KEY DATA: Starts: +5.7%; 1-Family: +6.2% Permits: +0.6%; 1-Family: -4.2%/ Phil. Fed: +8.1 points; Orders: -4.7 points/ Claims: -16,000
IN A NUTSHELL: “The housing market is coming back a little, another sign the economy continues to expand at a decent pace.”
WHAT IT MEANS: If you believe the bond market, where rates have been plummeting, you would think that the economy is in deep trouble. But that is just not the case. Housing starts rebounded in April, which really should not have surprised anyone. The levels we had been seeing over the previous two months were way below where they should have been. Why do I say that? Because permit requests, which also rose, had been and still are running above the level of actual construction. That had to change and there still is more to come. For the past three months, permits have averaged nine percent more than starts, which means there is a backlog of construction that will likely be filled in the next few months. In April, construction activity showed what was likely the effects of weather. Starts skyrocketed by 85% in the Northeast and by 42% in the Midwest, but fell by roughly 5.5% in both the South and the West. Wet weather may play havoc with activity in May, so any result should be viewed accordingly. One issue for the economy that comes out of this report is that the number of homes under construction declined for the third consecutive month. Building activity is what really matters for economic growth and right now, that is softening.
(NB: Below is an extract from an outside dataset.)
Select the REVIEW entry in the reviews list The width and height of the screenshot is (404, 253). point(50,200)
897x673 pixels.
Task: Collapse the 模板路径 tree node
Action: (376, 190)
On the manufacturing front, conditions there may be firming a little as well. The Philadelphia Fed’s survey of regional manufacturing activity jumped in early May. Keep in mind, this measure is wildly volatile, so the surge we saw was not really out of the ordinary. Indeed, the details don’t consistently argue that conditions are improving significantly. For example, while employment improved a touch, new orders expanded at a less rapid pace. Looked forward, expectations were largely the same, though firms are thinking that hiring may pick up. As for inflation, which was in the special question section, firms say their prices may rise a little less than had been thinking in February, but that overall consumer inflation would run a little hotter.
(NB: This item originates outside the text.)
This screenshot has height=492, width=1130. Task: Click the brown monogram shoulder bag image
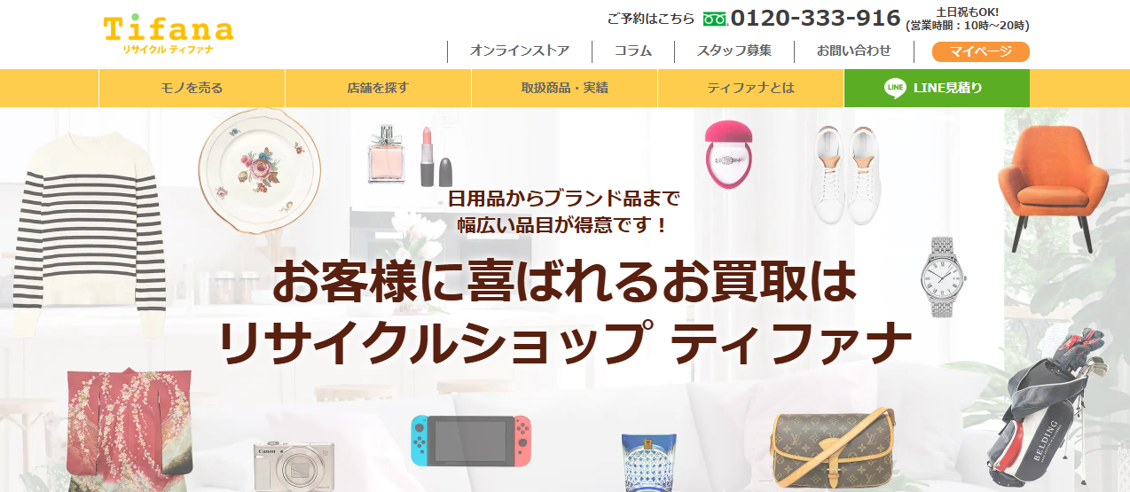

Jobless claims declined back to more typical, at least for this tight labor market, last week. MARKETS AND FED POLICY IMPLICATIONS: In a normal world, where it is all about the economy, concerns should be minimal. However, this is not a normal world. Fighting a full-fledged trade war with China and a shooting war with Iran at the same time should be enough to unnerve investors. But it appears as if many don’t believe that will be the situation. How else can you explain the cratering and unwinding of that decline that has occurred over the past week? Maybe investors are starting to understand they are mere puppets and the strings are being pulled by the tweeter in chief? I make that statement not because I think those risks are not real; I believe they are. But at some point, you have to start seeing it to believe it. And then you have to determine the extent to which the economy will be harmed. Right now, it is all fear and little analysis, so expect volatility to hold sway. As for the Fed, the uncertainty plays right into its hands.Why do anything until you know what direction policy will take us? The difficulty, though, is that economic data tend to tell us what happened or is happening, not necessarily what will happen. Being data dependent in an uncertain world where the data – and the markets – can be whipped around is an awfully risky approach to take.